Saturday, 30 January 2016

Secondary Character And Other Stories


Much as I love novels, I also really enjoy collections of short stories for the variety of styles and themes they offer. It's also easy to read a single story when I'm busy; it doesn't matter if I don't get back to the book for some time, I won't be losing the plot or forgetting the characters. Dip in, savour, move on.

Secondary Character is a collection of 28 stories by writers who identify with Wales (including me - see disclaimer at end; details of the launch event and my reading here). A variety of subjects, voices and genres. The writing is excellent throughout - I was often arrested by an image or way of wording things, which I usually jot down so I can revisit them later. Some of those in my pad as I glance through it now are:

“His body is a clatter-bone latticework on all fours.”
(Rhys Thomas, “Kolyma” - so suitable for a story full of hunger and cold.)

“It wasn’t exactly raining, but the moist air periodically liquidated itself.”
(Frances Hay, “A Bad Date”)

“Each month brought a new period of bereavement, a red morning to mourn.”
(Susie Wild, “Pocillovy” - making words work twice as hard.)

“I do have a few cousins going spare (car crash maybe?) but there is no way I could convince her that I am their next of kin, besides they’re all kind of wankers so let them rot in their hypothetical ditch.”
(Whyt Pugh, “The Big Send Off” - one of many bathetic knife twists.)

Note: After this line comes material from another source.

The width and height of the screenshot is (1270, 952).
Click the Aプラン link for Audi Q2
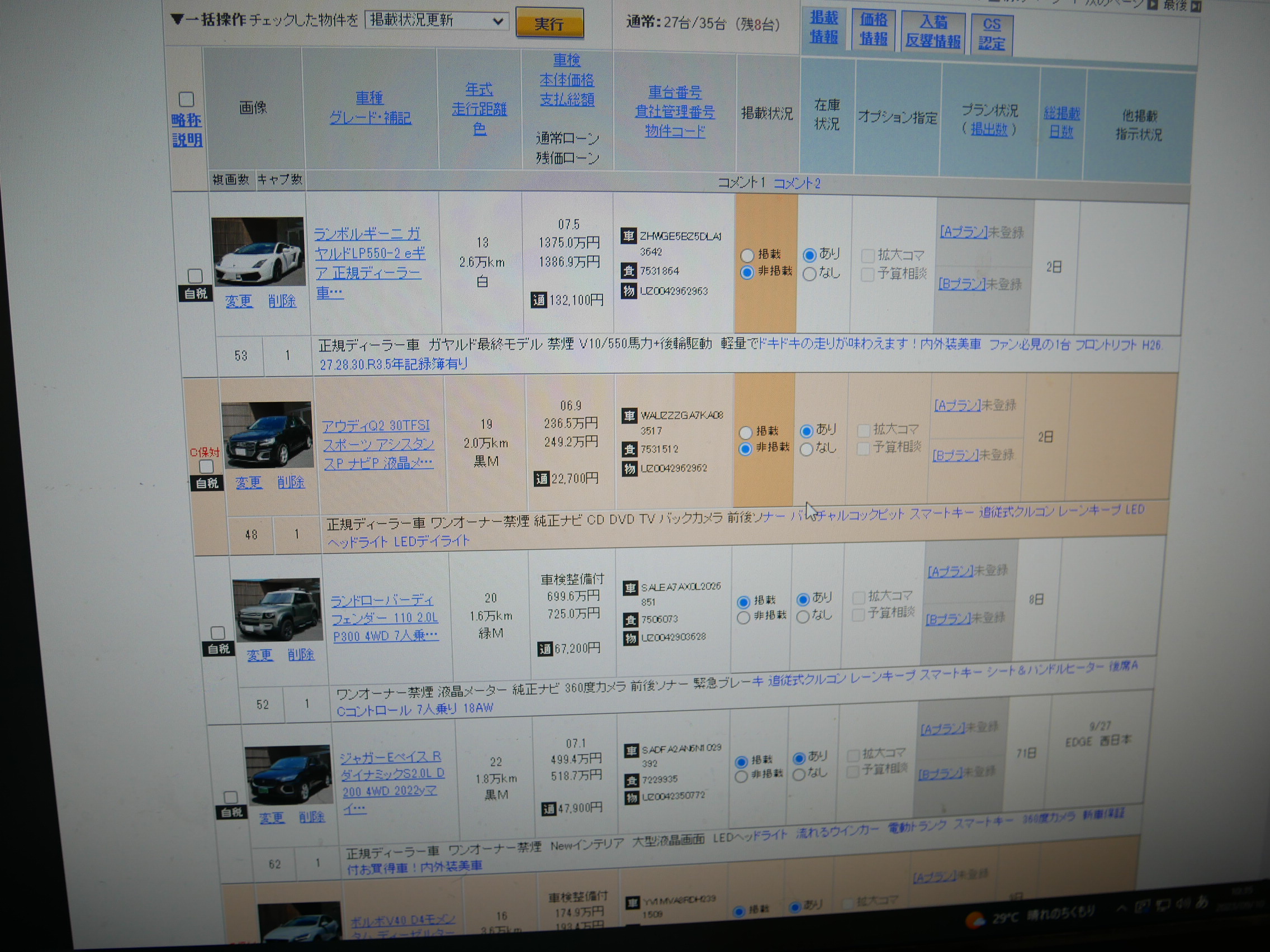pyautogui.click(x=956, y=406)
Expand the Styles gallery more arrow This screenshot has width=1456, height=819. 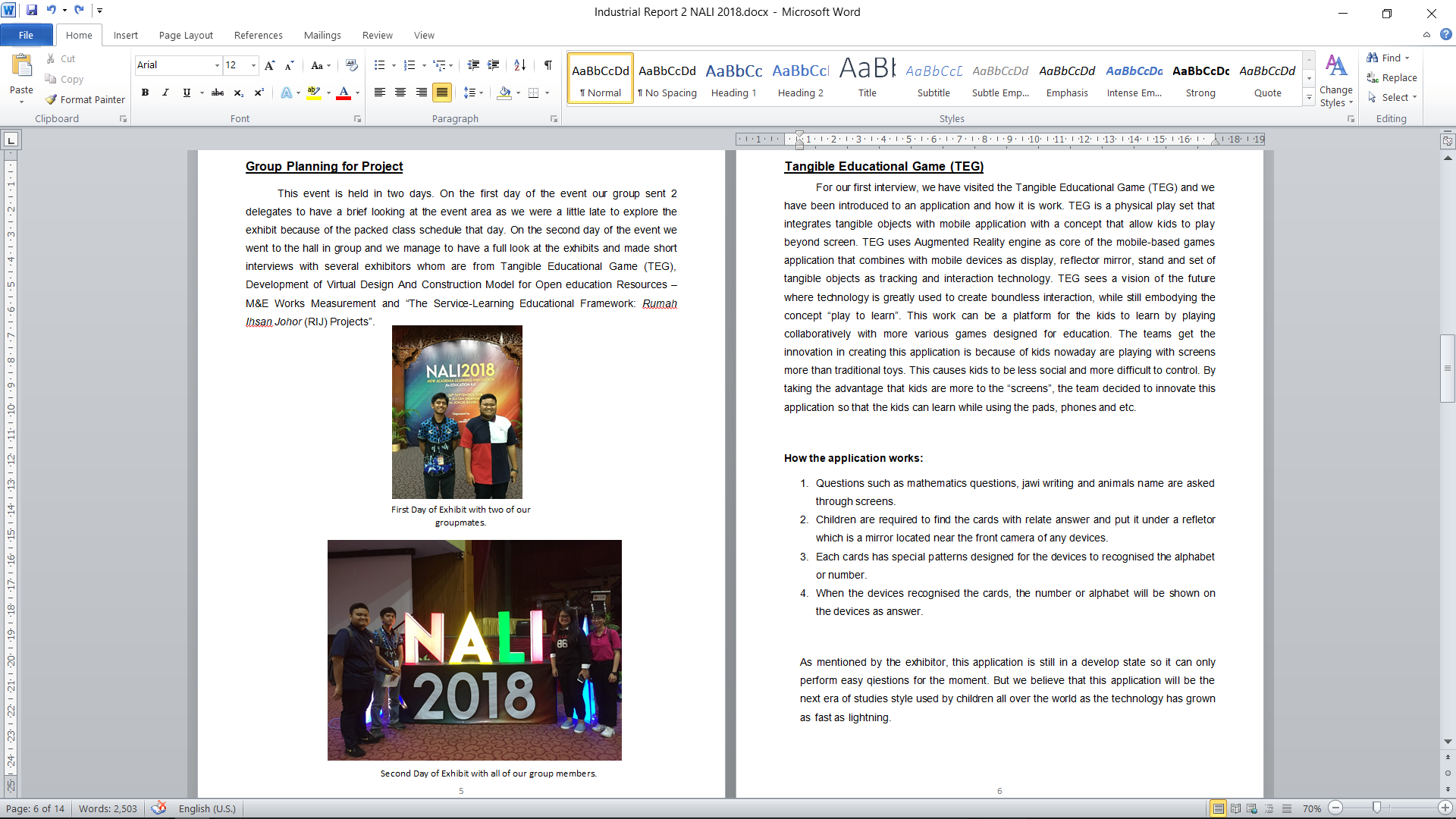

Although I enjoyed all the stories, I inevitably had personal favourites, no doubt different from the next person's (which is one of the fun things about anthologies). Without giving too much away, these ones made me think the most:
  • Rhys Thomas, “Kolyma” - a striking setting for a story.
  • Susie Wild, “Pocillovy” - really captures the lead character's headspace.
  • Whyt Pugh, “The Big Send Off” - humorous and clever writing (though I originally thought the protagonist was female, which I preferred!)
  • Shelagh Middlehurst “Woman In A White Room” - really captures a horrific experience.
  • Barrie Llewelyn “His Shoes” - very human, very believable.
  • John Lavin “A Ghost May Come” - haunting.
  • Luned DeSimon “Fire” - didn't go the way I expected.
  • Bethany Pope “Theft” - lovely writing.
  • Thomas Stewart “Secondary Character” - realistic and understated, which serves the story well.
  • Colum Sanson-Regan “Weybury Ridge” - all sorts of drama taking place there.
As you can tell, I recommend this collection if you like contemporary short stories!

Disclaimer: One of my stories is included in this collection. Therefore I won’t comment on that tale (in the same way that I don’t rate my own novels). Also this review is nothing to do with personal gain - I have no financial tie to sales of the book.